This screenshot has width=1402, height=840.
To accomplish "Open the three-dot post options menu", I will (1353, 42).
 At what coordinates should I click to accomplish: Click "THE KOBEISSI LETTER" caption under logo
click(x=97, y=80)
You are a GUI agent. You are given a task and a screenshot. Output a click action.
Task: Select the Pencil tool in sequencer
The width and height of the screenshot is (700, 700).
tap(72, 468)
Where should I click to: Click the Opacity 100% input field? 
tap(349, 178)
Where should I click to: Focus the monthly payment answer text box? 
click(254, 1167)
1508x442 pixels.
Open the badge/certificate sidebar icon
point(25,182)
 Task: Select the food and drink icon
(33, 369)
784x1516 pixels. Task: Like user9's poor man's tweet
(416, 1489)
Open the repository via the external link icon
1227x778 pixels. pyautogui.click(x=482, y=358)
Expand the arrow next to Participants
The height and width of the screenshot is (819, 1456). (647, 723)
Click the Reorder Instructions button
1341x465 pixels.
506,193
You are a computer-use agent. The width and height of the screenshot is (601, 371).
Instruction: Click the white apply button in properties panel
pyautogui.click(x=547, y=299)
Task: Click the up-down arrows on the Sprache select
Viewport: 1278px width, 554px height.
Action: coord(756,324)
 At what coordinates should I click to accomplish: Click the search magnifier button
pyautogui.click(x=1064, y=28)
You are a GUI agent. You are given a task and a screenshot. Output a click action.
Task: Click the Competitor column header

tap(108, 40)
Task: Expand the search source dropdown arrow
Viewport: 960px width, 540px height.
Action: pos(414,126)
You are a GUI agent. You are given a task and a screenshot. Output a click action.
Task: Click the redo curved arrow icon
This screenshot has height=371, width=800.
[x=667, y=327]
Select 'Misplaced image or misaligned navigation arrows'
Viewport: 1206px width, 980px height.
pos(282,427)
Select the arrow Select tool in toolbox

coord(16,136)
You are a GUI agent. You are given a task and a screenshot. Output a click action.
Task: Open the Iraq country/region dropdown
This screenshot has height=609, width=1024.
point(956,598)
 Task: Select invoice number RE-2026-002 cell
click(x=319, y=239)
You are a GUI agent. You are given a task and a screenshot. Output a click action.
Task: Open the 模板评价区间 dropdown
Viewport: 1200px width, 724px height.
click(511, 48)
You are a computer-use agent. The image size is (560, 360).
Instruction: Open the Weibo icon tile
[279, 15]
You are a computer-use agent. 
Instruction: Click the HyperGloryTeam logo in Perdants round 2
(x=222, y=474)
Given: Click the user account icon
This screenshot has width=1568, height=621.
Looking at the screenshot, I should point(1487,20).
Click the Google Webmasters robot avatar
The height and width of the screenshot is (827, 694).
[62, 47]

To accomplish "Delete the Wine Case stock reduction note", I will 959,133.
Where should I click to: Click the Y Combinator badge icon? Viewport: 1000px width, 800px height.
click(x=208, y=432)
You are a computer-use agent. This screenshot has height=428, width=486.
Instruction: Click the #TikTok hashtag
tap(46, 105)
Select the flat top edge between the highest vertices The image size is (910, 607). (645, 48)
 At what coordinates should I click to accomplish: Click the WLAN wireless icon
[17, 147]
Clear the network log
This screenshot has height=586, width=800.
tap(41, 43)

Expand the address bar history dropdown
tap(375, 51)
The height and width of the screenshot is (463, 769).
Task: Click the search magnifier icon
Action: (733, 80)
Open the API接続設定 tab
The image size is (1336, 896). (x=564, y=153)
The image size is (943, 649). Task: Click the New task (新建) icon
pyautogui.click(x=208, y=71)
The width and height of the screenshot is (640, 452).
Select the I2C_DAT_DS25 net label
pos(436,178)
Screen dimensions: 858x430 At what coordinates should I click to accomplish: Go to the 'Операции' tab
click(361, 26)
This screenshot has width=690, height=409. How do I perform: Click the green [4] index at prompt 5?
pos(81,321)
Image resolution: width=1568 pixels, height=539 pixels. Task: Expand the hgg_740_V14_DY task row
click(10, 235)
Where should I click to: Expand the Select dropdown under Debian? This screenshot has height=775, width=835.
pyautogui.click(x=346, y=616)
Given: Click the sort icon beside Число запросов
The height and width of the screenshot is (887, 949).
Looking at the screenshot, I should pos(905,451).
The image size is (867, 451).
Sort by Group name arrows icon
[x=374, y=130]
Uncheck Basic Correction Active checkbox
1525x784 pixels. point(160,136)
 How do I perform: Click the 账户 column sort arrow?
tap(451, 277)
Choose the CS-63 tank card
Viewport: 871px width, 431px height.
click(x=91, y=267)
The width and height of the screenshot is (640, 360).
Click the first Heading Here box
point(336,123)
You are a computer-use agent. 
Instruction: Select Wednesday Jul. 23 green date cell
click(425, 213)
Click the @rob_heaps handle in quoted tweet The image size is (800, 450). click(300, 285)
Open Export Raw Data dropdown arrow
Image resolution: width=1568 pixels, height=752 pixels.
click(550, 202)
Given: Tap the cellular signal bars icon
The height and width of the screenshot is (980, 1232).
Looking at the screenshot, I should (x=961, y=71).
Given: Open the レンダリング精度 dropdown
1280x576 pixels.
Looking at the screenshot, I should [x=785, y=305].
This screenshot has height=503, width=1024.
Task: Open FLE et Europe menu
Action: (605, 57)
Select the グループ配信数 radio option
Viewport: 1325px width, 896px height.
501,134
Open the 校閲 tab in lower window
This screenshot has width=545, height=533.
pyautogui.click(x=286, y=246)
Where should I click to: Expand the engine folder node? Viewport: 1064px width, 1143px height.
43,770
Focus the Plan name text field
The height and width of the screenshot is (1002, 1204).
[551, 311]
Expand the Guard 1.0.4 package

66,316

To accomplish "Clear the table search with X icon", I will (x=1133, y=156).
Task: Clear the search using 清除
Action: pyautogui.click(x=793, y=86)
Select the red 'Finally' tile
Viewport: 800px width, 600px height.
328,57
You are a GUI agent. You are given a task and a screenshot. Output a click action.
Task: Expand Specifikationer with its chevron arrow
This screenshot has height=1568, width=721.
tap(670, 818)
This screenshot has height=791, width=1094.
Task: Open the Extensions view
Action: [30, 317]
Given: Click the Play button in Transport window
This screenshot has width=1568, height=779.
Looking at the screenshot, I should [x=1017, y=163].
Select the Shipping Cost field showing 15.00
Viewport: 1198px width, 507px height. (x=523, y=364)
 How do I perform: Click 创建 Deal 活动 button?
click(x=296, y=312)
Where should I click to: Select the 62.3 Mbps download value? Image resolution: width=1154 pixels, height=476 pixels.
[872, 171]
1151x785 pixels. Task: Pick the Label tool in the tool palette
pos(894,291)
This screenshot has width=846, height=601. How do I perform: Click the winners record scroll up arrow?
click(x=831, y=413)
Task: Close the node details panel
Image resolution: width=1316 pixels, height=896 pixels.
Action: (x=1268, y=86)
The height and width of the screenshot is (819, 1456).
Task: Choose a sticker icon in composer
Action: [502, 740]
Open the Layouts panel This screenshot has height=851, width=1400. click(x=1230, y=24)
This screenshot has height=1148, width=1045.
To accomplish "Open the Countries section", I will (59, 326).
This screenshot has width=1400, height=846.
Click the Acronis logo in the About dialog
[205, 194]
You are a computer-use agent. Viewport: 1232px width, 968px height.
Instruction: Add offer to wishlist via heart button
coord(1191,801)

§ **OBJECTIF**: Reprenez chaque ligne de la liste ci-dessus sous forme de tableau JSON de chaînes, à raison d'une chaîne par ligne, en laissant de côté les lignes vides.

§ **SOLUTION PROPOSÉE**:
[
  "This screenshot has width=1402, height=840.",
  "To accomplish \"Open the three-dot post options menu\", I will (1353, 42).",
  " At what coordinates should I click to accomplish: Click \"THE KOBEISSI LETTER\" caption under logo",
  "click(x=97, y=80)",
  "You are a GUI agent. You are given a task and a screenshot. Output a click action.",
  "Task: Select the Pencil tool in sequencer",
  "The width and height of the screenshot is (700, 700).",
  "tap(72, 468)",
  "Where should I click to: Click the Opacity 100% input field? ",
  "tap(349, 178)",
  "Where should I click to: Focus the monthly payment answer text box? ",
  "click(254, 1167)",
  "1508x442 pixels.",
  "Open the badge/certificate sidebar icon",
  "point(25,182)",
  " Task: Select the food and drink icon",
  "(33, 369)",
  "784x1516 pixels. Task: Like user9's poor man's tweet",
  "(416, 1489)",
  "Open the repository via the external link icon",
  "1227x778 pixels. pyautogui.click(x=482, y=358)",
  "Expand the arrow next to Participants",
  "The height and width of the screenshot is (819, 1456). (647, 723)",
  "Click the Reorder Instructions button",
  "1341x465 pixels.",
  "506,193",
  "You are a computer-use agent. The width and height of the screenshot is (601, 371).",
  "Instruction: Click the white apply button in properties panel",
  "pyautogui.click(x=547, y=299)",
  "Task: Click the up-down arrows on the Sprache select",
  "Viewport: 1278px width, 554px height.",
  "Action: coord(756,324)",
  " At what coordinates should I click to accomplish: Click the search magnifier button",
  "pyautogui.click(x=1064, y=28)",
  "You are a GUI agent. You are given a task and a screenshot. Output a click action.",
  "Task: Click the Competitor column header",
  "tap(108, 40)",
  "Task: Expand the search source dropdown arrow",
  "Viewport: 960px width, 540px height.",
  "Action: pos(414,126)",
  "You are a GUI agent. You are given a task and a screenshot. Output a click action.",
  "Task: Click the redo curved arrow icon",
  "This screenshot has height=371, width=800.",
  "[x=667, y=327]",
  "Select 'Misplaced image or misaligned navigation arrows'",
  "Viewport: 1206px width, 980px height.",
  "pos(282,427)",
  "Select the arrow Select tool in toolbox",
  "coord(16,136)",
  "You are a GUI agent. You are given a task and a screenshot. Output a click action.",
  "Task: Open the Iraq country/region dropdown",
  "This screenshot has height=609, width=1024.",
  "point(956,598)",
  " Task: Select invoice number RE-2026-002 cell",
  "click(x=319, y=239)",
  "You are a GUI agent. You are given a task and a screenshot. Output a click action.",
  "Task: Open the 模板评价区间 dropdown",
  "Viewport: 1200px width, 724px height.",
  "click(511, 48)",
  "You are a computer-use agent. The image size is (560, 360).",
  "Instruction: Open the Weibo icon tile",
  "[279, 15]",
  "You are a computer-use agent. ",
  "Instruction: Click the HyperGloryTeam logo in Perdants round 2",
  "(x=222, y=474)",
  "Given: Click the user account icon",
  "This screenshot has width=1568, height=621.",
  "Looking at the screenshot, I should point(1487,20).",
  "Click the Google Webmasters robot avatar",
  "The height and width of the screenshot is (827, 694).",
  "[62, 47]",
  "To accomplish \"Delete the Wine Case stock reduction note\", I will 959,133.",
  "Where should I click to: Click the Y Combinator badge icon? Viewport: 1000px width, 800px height.",
  "click(x=208, y=432)",
  "You are a computer-use agent. This screenshot has height=428, width=486.",
  "Instruction: Click the #TikTok hashtag",
  "tap(46, 105)",
  "Select the flat top edge between the highest vertices The image size is (910, 607). (645, 48)",
  " At what coordinates should I click to accomplish: Click the WLAN wireless icon",
  "[17, 147]",
  "Clear the network log",
  "This screenshot has height=586, width=800.",
  "tap(41, 43)",
  "Expand the address bar history dropdown",
  "tap(375, 51)",
  "The height and width of the screenshot is (463, 769).",
  "Task: Click the search magnifier icon",
  "Action: (733, 80)",
  "Open the API接続設定 tab",
  "The image size is (1336, 896). (x=564, y=153)",
  "The image size is (943, 649). Task: Click the New task (新建) icon",
  "pyautogui.click(x=208, y=71)",
  "The width and height of the screenshot is (640, 452).",
  "Select the I2C_DAT_DS25 net label",
  "pos(436,178)",
  "Screen dimensions: 858x430 At what coordinates should I click to accomplish: Go to the 'Операции' tab",
  "click(361, 26)",
  "This screenshot has width=690, height=409. How do I perform: Click the green [4] index at prompt 5?",
  "pos(81,321)",
  "Image resolution: width=1568 pixels, height=539 pixels. Task: Expand the hgg_740_V14_DY task row",
  "click(10, 235)",
  "Where should I click to: Expand the Select dropdown under Debian? This screenshot has height=775, width=835.",
  "pyautogui.click(x=346, y=616)",
  "Given: Click the sort icon beside Число запросов",
  "The height and width of the screenshot is (887, 949).",
  "Looking at the screenshot, I should pos(905,451).",
  "The image size is (867, 451).",
  "Sort by Group name arrows icon",
  "[x=374, y=130]",
  "Uncheck Basic Correction Active checkbox",
  "1525x784 pixels. point(160,136)",
  " How do I perform: Click the 账户 column sort arrow?",
  "tap(451, 277)",
  "Choose the CS-63 tank card",
  "Viewport: 871px width, 431px height.",
  "click(x=91, y=267)",
  "The width and height of the screenshot is (640, 360).",
  "Click the first Heading Here box",
  "point(336,123)",
  "You are a computer-use agent. ",
  "Instruction: Select Wednesday Jul. 23 green date cell",
  "click(425, 213)",
  "Click the @rob_heaps handle in quoted tweet The image size is (800, 450). click(300, 285)",
  "Open Export Raw Data dropdown arrow",
  "Image resolution: width=1568 pixels, height=752 pixels.",
  "click(550, 202)",
  "Given: Tap the cellular signal bars icon",
  "The height and width of the screenshot is (980, 1232).",
  "Looking at the screenshot, I should (x=961, y=71).",
  "Given: Open the レンダリング精度 dropdown",
  "1280x576 pixels.",
  "Looking at the screenshot, I should [x=785, y=305].",
  "This screenshot has height=503, width=1024.",
  "Task: Open FLE et Europe menu",
  "Action: (605, 57)",
  "Select the グループ配信数 radio option",
  "Viewport: 1325px width, 896px height.",
  "501,134",
  "Open the 校閲 tab in lower window",
  "This screenshot has width=545, height=533.",
  "pyautogui.click(x=286, y=246)",
  "Where should I click to: Expand the engine folder node? Viewport: 1064px width, 1143px height.",
  "43,770",
  "Focus the Plan name text field",
  "The height and width of the screenshot is (1002, 1204).",
  "[551, 311]",
  "Expand the Guard 1.0.4 package",
  "66,316",
  "To accomplish \"Clear the table search with X icon\", I will (x=1133, y=156).",
  "Task: Clear the search using 清除",
  "Action: pyautogui.click(x=793, y=86)",
  "Select the red 'Finally' tile",
  "Viewport: 800px width, 600px height.",
  "328,57",
  "You are a GUI agent. You are given a task and a screenshot. Output a click action.",
  "Task: Expand Specifikationer with its chevron arrow",
  "This screenshot has height=1568, width=721.",
  "tap(670, 818)",
  "This screenshot has height=791, width=1094.",
  "Task: Open the Extensions view",
  "Action: [30, 317]",
  "Given: Click the Play button in Transport window",
  "This screenshot has width=1568, height=779.",
  "Looking at the screenshot, I should [x=1017, y=163].",
  "Select the Shipping Cost field showing 15.00",
  "Viewport: 1198px width, 507px height. (x=523, y=364)",
  " How do I perform: Click 创建 Deal 活动 button?",
  "click(x=296, y=312)",
  "Where should I click to: Select the 62.3 Mbps download value? Image resolution: width=1154 pixels, height=476 pixels.",
  "[872, 171]",
  "1151x785 pixels. Task: Pick the Label tool in the tool palette",
  "pos(894,291)",
  "This screenshot has width=846, height=601. How do I perform: Click the winners record scroll up arrow?",
  "click(x=831, y=413)",
  "Task: Close the node details panel",
  "Image resolution: width=1316 pixels, height=896 pixels.",
  "Action: (x=1268, y=86)",
  "The height and width of the screenshot is (819, 1456).",
  "Task: Choose a sticker icon in composer",
  "Action: [502, 740]",
  "Open the Layouts panel This screenshot has height=851, width=1400. click(x=1230, y=24)",
  "This screenshot has height=1148, width=1045.",
  "To accomplish \"Open the Countries section\", I will (59, 326).",
  "This screenshot has width=1400, height=846.",
  "Click the Acronis logo in the About dialog",
  "[205, 194]",
  "You are a computer-use agent. Viewport: 1232px width, 968px height.",
  "Instruction: Add offer to wishlist via heart button",
  "coord(1191,801)"
]